If you're selling a home the traditional way with a listing agent, you'll typically pay a 5% to 6% real estate agent commission, which is usually split between the listing agent and buyer's agent.

You can still use the services of a listing agent when selling your home to an iBuyer. In that case, you'll need to pay your agent's commission as well as the iBuyer's service fee.

Opportunity cost

IBuyers have strengthened their offers in this year's wild housing market. In the first half of 2021, iBuyer offers averaged 104.1% of market value, according to a report by Zavvie, a real estate technology company. In 2020, iBuyer offers averaged just 97.6% of market value. The report compared offers from Offerpad, Opendoor, RedfinNow and Zillow Offers to automated valuation model prices provided by Attom, a property data and analytics company.

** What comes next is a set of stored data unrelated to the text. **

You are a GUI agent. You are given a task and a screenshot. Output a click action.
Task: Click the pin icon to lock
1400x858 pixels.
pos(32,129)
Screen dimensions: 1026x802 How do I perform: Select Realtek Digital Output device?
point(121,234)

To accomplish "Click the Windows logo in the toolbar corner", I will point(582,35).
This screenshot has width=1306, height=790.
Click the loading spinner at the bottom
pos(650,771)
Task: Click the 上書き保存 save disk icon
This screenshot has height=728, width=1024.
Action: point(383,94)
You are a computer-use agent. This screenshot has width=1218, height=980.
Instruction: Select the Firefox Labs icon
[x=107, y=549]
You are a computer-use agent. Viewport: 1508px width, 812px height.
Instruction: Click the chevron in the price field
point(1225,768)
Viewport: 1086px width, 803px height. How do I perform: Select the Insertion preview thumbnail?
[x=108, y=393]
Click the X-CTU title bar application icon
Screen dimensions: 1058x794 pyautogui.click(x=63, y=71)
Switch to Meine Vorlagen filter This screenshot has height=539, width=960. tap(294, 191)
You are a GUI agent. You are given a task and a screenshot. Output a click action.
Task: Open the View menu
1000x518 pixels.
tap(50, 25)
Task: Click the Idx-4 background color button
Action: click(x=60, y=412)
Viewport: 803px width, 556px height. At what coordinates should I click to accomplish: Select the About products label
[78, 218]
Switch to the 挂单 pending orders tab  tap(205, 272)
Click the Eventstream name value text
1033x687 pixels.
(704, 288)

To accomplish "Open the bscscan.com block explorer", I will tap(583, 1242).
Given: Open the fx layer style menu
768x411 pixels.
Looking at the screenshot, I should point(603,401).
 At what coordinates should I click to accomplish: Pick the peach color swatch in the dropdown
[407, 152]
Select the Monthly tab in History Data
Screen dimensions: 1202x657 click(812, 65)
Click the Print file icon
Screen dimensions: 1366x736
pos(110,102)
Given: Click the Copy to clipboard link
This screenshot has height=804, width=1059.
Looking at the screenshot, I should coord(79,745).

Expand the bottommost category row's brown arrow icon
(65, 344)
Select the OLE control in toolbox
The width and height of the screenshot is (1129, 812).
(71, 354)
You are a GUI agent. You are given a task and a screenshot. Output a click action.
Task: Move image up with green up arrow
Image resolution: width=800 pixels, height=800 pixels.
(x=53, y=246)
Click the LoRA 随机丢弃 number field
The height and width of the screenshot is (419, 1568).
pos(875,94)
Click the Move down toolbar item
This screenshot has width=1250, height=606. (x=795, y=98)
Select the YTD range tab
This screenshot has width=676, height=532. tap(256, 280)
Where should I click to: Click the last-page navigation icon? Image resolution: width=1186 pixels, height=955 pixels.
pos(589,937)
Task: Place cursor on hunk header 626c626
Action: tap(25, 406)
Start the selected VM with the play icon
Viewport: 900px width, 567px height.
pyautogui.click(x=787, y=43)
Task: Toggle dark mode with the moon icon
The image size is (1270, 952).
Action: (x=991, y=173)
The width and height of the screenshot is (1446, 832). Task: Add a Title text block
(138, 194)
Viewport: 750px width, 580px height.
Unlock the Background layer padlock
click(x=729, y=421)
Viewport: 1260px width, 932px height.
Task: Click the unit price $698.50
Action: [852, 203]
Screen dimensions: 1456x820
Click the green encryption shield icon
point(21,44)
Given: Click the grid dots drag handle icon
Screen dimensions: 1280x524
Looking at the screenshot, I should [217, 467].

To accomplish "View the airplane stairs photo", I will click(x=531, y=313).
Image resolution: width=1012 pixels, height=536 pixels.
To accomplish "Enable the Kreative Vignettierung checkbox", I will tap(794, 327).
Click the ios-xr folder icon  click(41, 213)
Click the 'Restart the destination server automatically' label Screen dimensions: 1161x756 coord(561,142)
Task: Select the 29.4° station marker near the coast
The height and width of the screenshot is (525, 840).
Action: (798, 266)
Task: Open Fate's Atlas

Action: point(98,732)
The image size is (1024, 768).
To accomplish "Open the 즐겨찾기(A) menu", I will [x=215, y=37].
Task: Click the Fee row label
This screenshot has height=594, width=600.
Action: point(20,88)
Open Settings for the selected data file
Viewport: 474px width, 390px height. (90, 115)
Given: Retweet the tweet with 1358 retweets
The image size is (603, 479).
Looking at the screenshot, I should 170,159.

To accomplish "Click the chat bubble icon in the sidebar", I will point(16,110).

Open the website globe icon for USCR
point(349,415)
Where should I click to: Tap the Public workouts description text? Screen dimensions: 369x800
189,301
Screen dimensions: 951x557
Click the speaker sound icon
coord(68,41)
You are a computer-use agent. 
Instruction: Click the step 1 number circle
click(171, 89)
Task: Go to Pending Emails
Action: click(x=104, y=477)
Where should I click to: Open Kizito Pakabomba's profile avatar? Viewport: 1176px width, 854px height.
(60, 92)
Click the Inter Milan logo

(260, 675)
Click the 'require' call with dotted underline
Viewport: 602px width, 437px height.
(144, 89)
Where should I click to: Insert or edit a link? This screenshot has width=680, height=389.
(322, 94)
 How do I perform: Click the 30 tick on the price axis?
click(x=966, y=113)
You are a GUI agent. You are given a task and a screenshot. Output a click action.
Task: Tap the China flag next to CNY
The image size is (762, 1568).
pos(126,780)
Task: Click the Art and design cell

While they're paying higher prices, iBuyers are also selling houses for more money. The median price appreciation for iBuyer transactions — the difference between what they paid and how much they sold the properties for — was 8.1% in the first half of 2021, up from 4.7% in 2020, according to an analysis by DelPrete.

Note that 2021 is an unusually strong seller's market, so it may be possible to sell your home for more than what iBuyers offer, even if their offers are "above market."

Is an iBuyer worth the trade-offs?

The answer depends on your needs. In general, iBuyers are geared to people who want to sell their homes quickly, bypass uncertainty and avoid the hassles of showing the home and negotiating with buyers. If that sounds like you, then it may be worth exploring offers from iBuyers. The traditional route may be a better option though if you want to get the maximum price.

Frequently asked questions

You could get a cash offer in as little as one day. Working with an iBuyer is one way to sell your home fast.

The cost of selling your house to an iBuyer varies by company. The service fee is 5% of the sale price for Offerpad and Opendoor, the largest iBuyers by transaction volume.

IBuyers are geared to people who want to sell their homes quickly and avoid the uncertain wait for traditional buyers. It's important to weigh the pros and cons of selling your home to an iBuyer before making a deal.

Opendoor and Offerpad are the biggest iBuyers by purchase volume in the U.S. Zillow Offers had been a major player, but it is no longer buying homes. Zillow Group announced Nov. 2, 2021, that it would shut down Zillow Offers. IBuyers still make up a small percentage of the real estate market.